- Consigne écrite
Recopiez à l'identique, s'il vous plaît, le passage du texte sur la natation ci-dessous qui commence à "Aujourd’hui encore, le" et se termine à "la nuque, plonger.".

- Texte présenté
Aujourd’hui encore, le rituel, répété deux fois par semaine depuis plus de 35 ans: cracher dans les lunettes, les rincer, les ajuster, humecter la nuque, plonger.

Et suivre, toujours, la ligne noire.

Echauffement, 400 m

La partie la plus agréable de l’entraînement, sans doute. La sensation de l’eau fraiche le long du corps. Les muscles encore frais, glisser sans efforts, respiration bilatérale, fréquence de rotation lente, appuis marqués, en accélération, coude en avant, Front Quadrant Swimming, relâchement dans le retour du bras, bonnes sensations – je vais faire moins de 6′, sans forcer. Le style parfait – ou plutôt la sensation du style parfait, car je sais que cette sensation est trompeuse: se faire filmer en train de nager a été une expérience traumatisante – mais révélatrice. La distanciation induite a dévoilé à mes yeux interloqués les innombrables défauts d’une nage pourtant subjectivement ressentie comme idéale.

Si la course à pied nous détruit lentement, usant et traumatisant progressivement nos cartilages et tendons, trop faibles et rigidifiés par les ans, nager nous rajeunit. Portés par l’eau, les articulations épargnées par les chocs, les muscles peuvent exprimer leur puissance, et le coeur et les poumons irriguent la machine – car les bronches ont résisté sans dommage à toutes ces années d’inhalation de chloramines. De fait, nous venons à la vie physique en nageant dans le liquide amniotique, et l’eau du baptême vient symboliser la naissance spirituelle. L’immersion ensuite nous lave de nos péchés, de nos souillures. Et par le bain de jouvence nous rajeunissons, au sein de l’élément liquide, matrice originelle dont est issue et dont est majoritairement formée toute forme de vie sur terre. Nager n’est qu’un retour à notre condition la plus primitive, celle de notre foetus, et celle aussi de nos lointains ancêtres amphibien sur cette planète – une réappropriation de ce milieu idéal, univers de fluidité et de légèreté, qui nous libère des affres de la gravité, et de la brutalité sèche du monde terrestre.

- Données fournies
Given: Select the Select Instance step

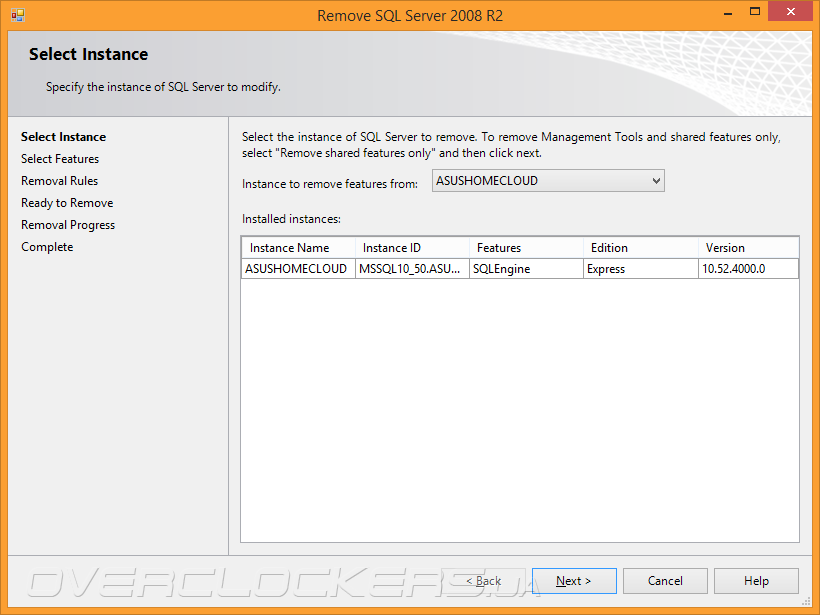Looking at the screenshot, I should click(63, 137).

- Réponse
Aujourd’hui encore, le rituel, répété deux fois par semaine depuis plus de 35 ans: cracher dans les lunettes, les rincer, les ajuster, humecter la nuque, plonger.